Inhibitors of the receptor tyrosine kinase c-MET are currently used in the clinic to target oncogenic signaling in tumor cells. We found that concomitant c-MET inhibition promoted adoptive T cell transfer and checkpoint immunotherapies in murine cancer models by increasing effector T cell infiltration in tumors. This therapeutic effect was independent of tumor cell-intrinsic c-MET dependence. Mechanistically, c-MET inhibition impaired the reactive mobilization and recruitment of neutrophils into tumors and draining lymph nodes in response to cytotoxic immunotherapies. In the absence of c-MET inhibition, neutrophils recruited to T cell-inflamed microenvironments rapidly acquired immunosuppressive properties, restraining T cell expansion and effector functions. In cancer patients, high serum levels of the c-MET ligand HGF correlated with increasing neutrophil counts and poor responses to checkpoint blockade therapies. Our findings reveal a role for the HGF/c-MET pathway in neutrophil recruitment and function and suggest that c-MET inhibitor co-treatment may improve responses to cancer immunotherapy in settings beyond c-MET-dependent tumors.

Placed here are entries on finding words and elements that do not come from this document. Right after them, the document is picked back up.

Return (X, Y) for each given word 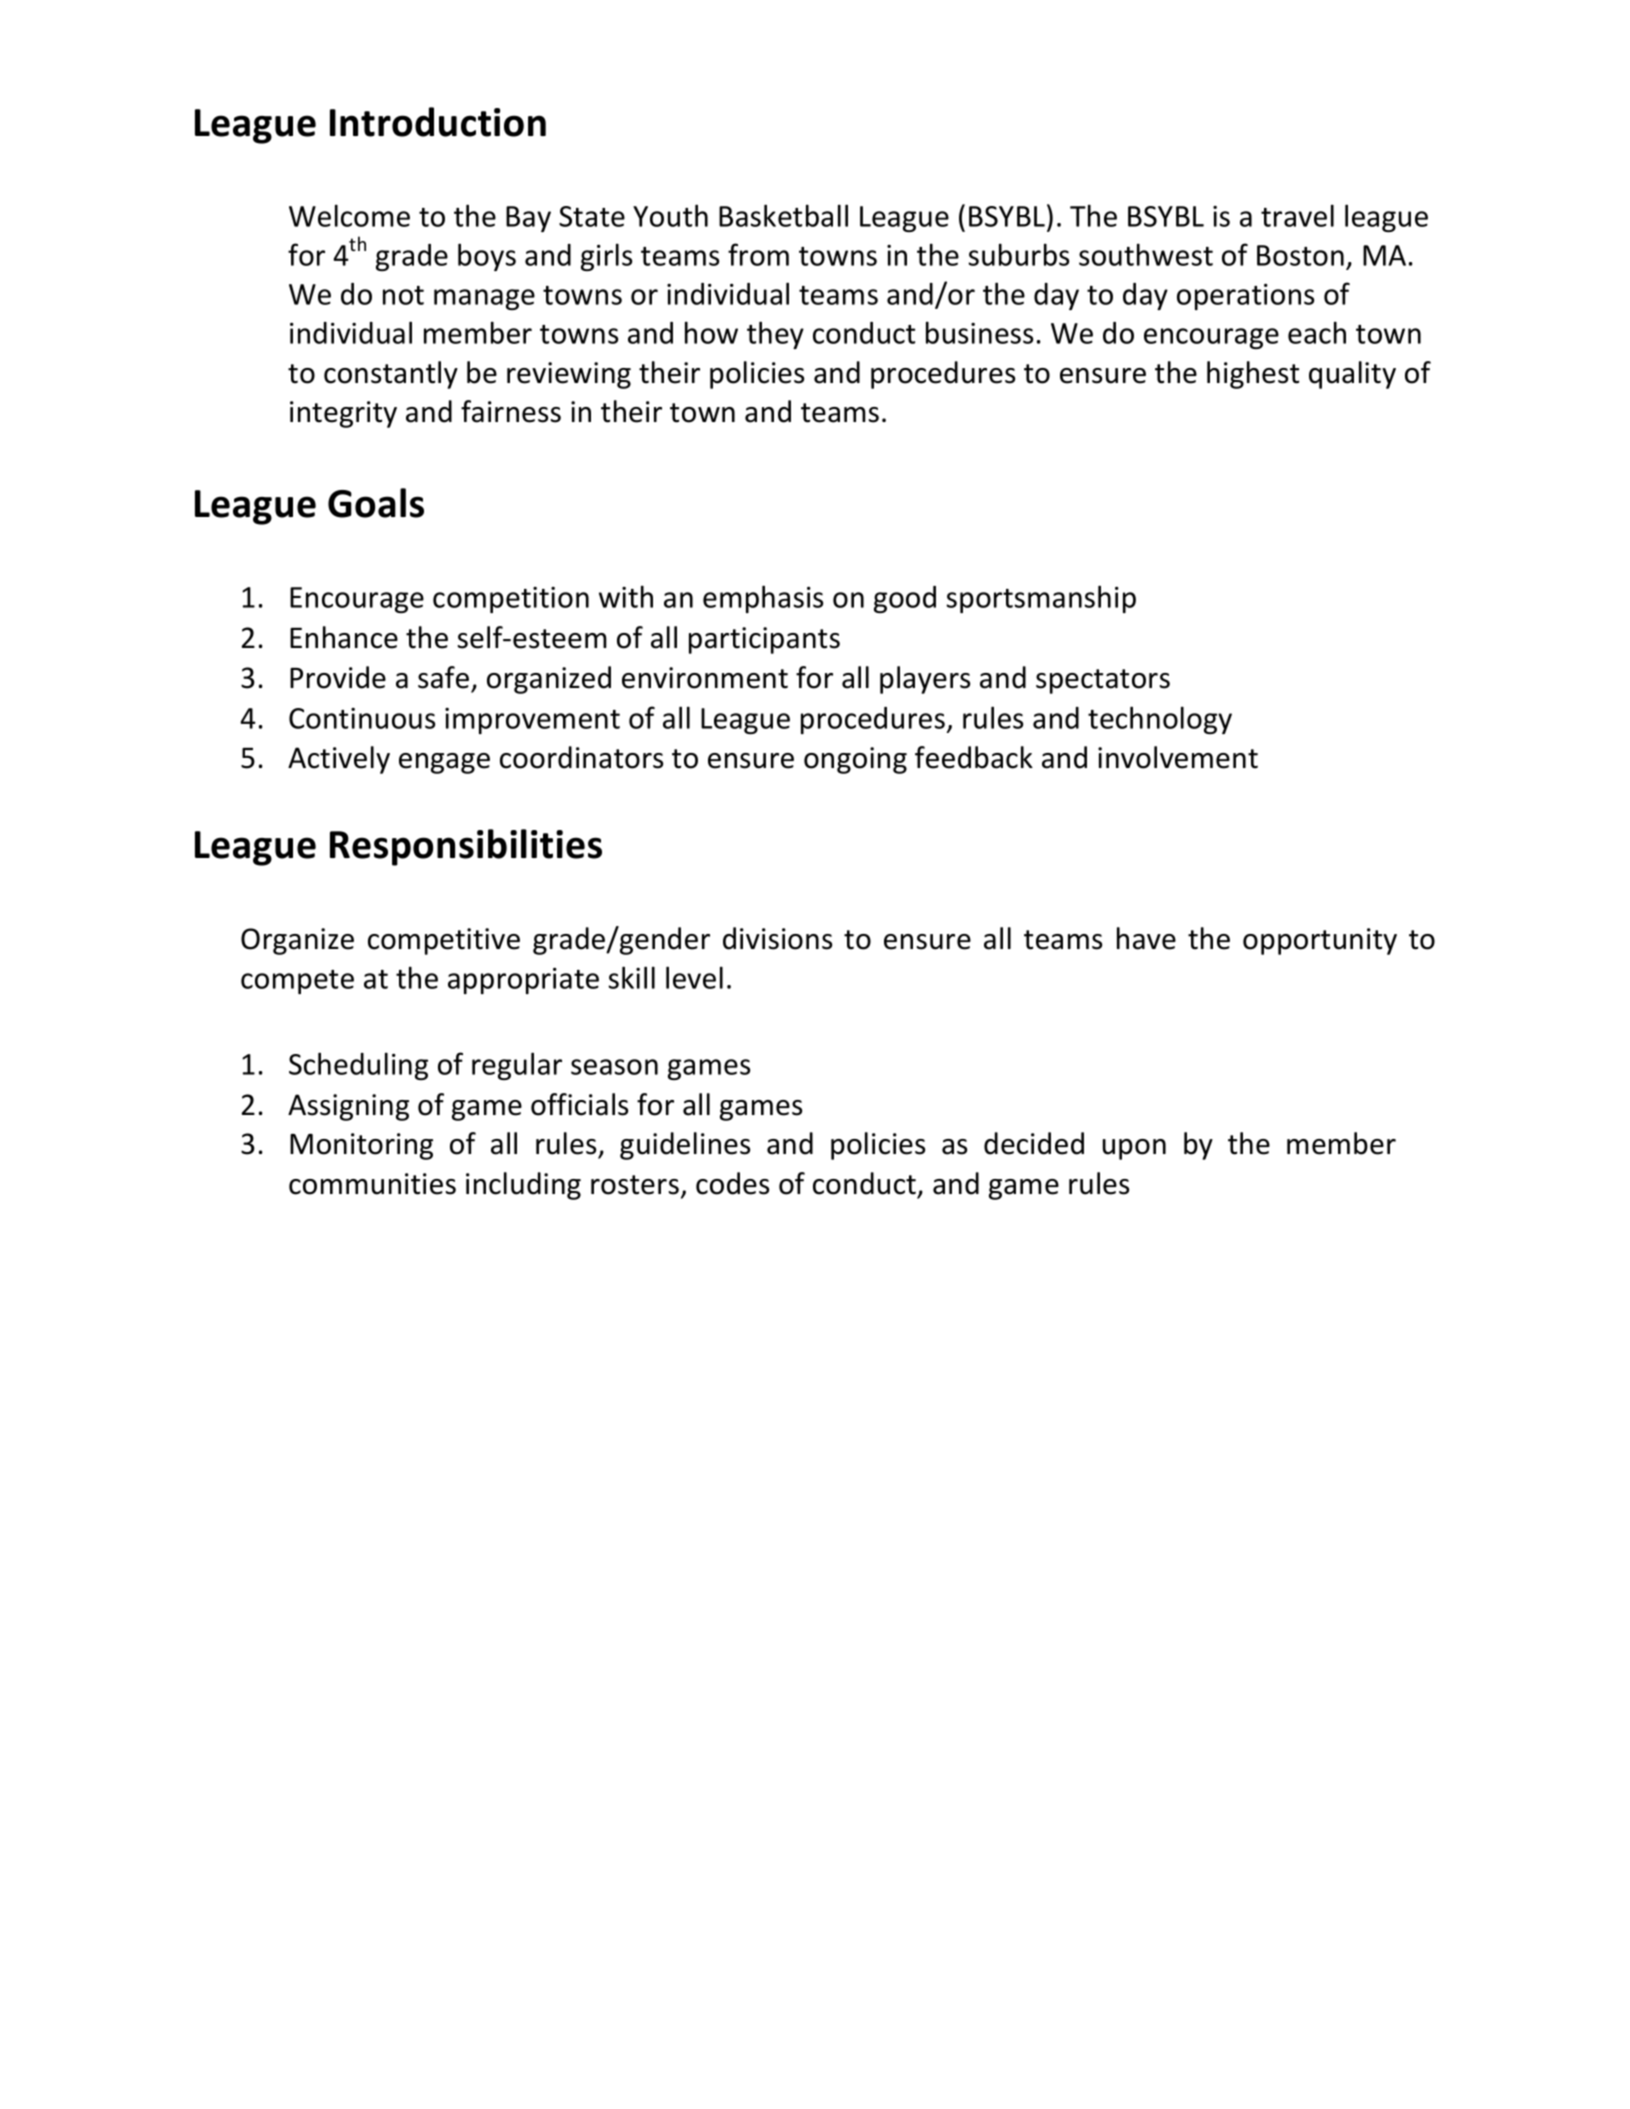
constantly (391, 375)
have (1146, 938)
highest (1253, 375)
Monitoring (361, 1146)
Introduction (438, 122)
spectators (1103, 681)
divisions (777, 938)
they (775, 335)
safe (443, 677)
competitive (444, 941)
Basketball (783, 215)
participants (764, 640)
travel (1297, 215)
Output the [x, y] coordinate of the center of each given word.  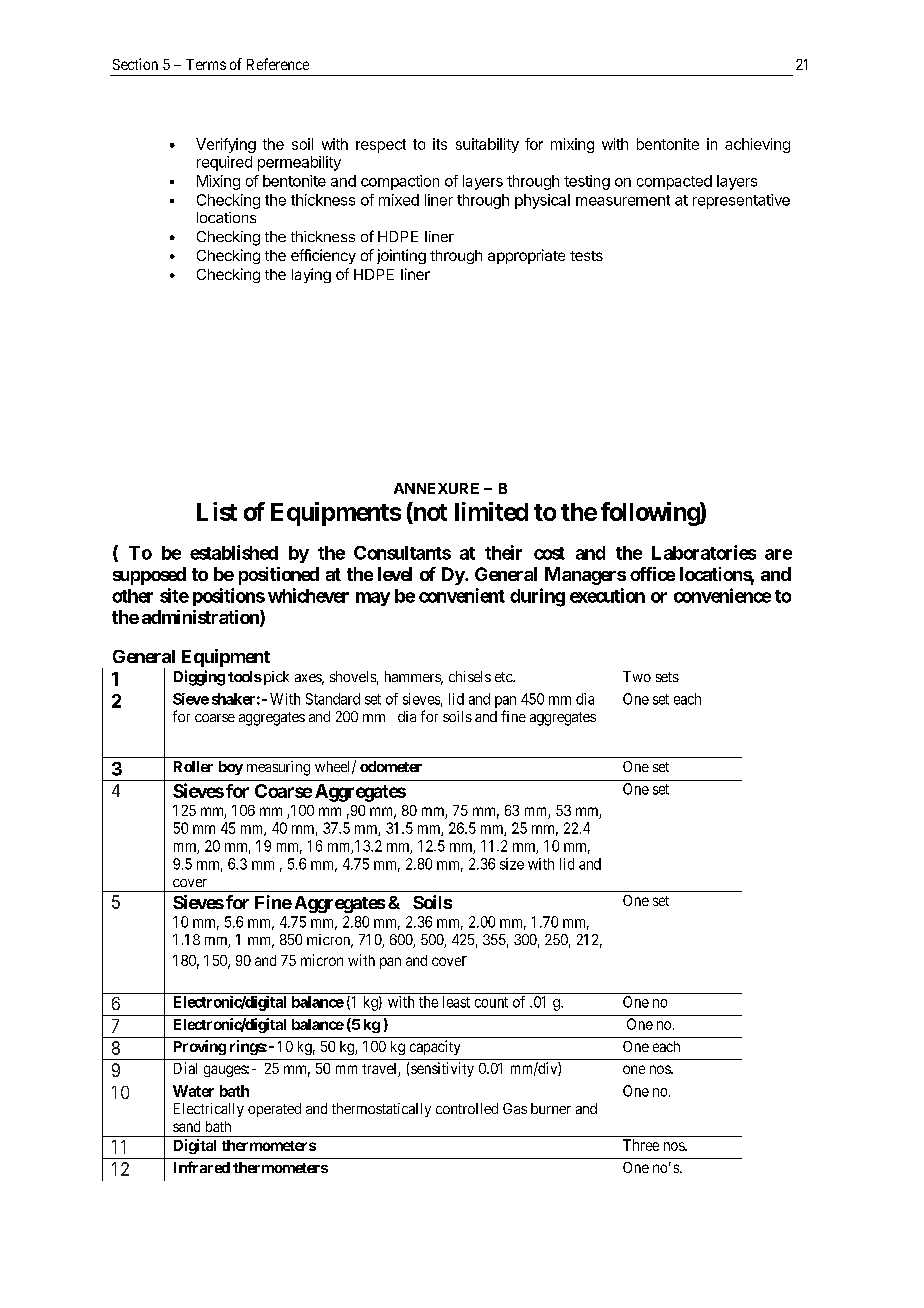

受体酪氨酸激酶c-MET的抑制剂目前在临床中用于靶向肿瘤细胞中的致癌信号。我们发现伴随c-MET抑制通过增加肿瘤中的效应T细胞浸润而促进了鼠癌模型中的过继T细胞转移和检查点免疫疗法。这种治疗效果独立于肿瘤细胞固有的c-MET依赖性。从机制上讲，c-MET抑制会损害中性粒细胞的反应性动员和募集，使其响应细胞毒性免疫疗法而进入肿瘤并引流淋巴结。在不存在c-MET抑制的情况下，募集到T细胞发炎的微环境中的中性粒细胞迅速获得免疫抑制特性，从而抑制T细胞扩增和效应子功能。在癌症患者中 血清中c-MET配体HGF的高水平与中性粒细胞计数的增加和对检查站封锁疗法的不良反应有关。我们的发现揭示了HGF / c-MET通路在嗜中性白细胞募集和功能中的作用，并暗示c-MET抑制剂的共同治疗可能会改善c-MET依赖性肿瘤以外环境中对癌症免疫疗法的反应。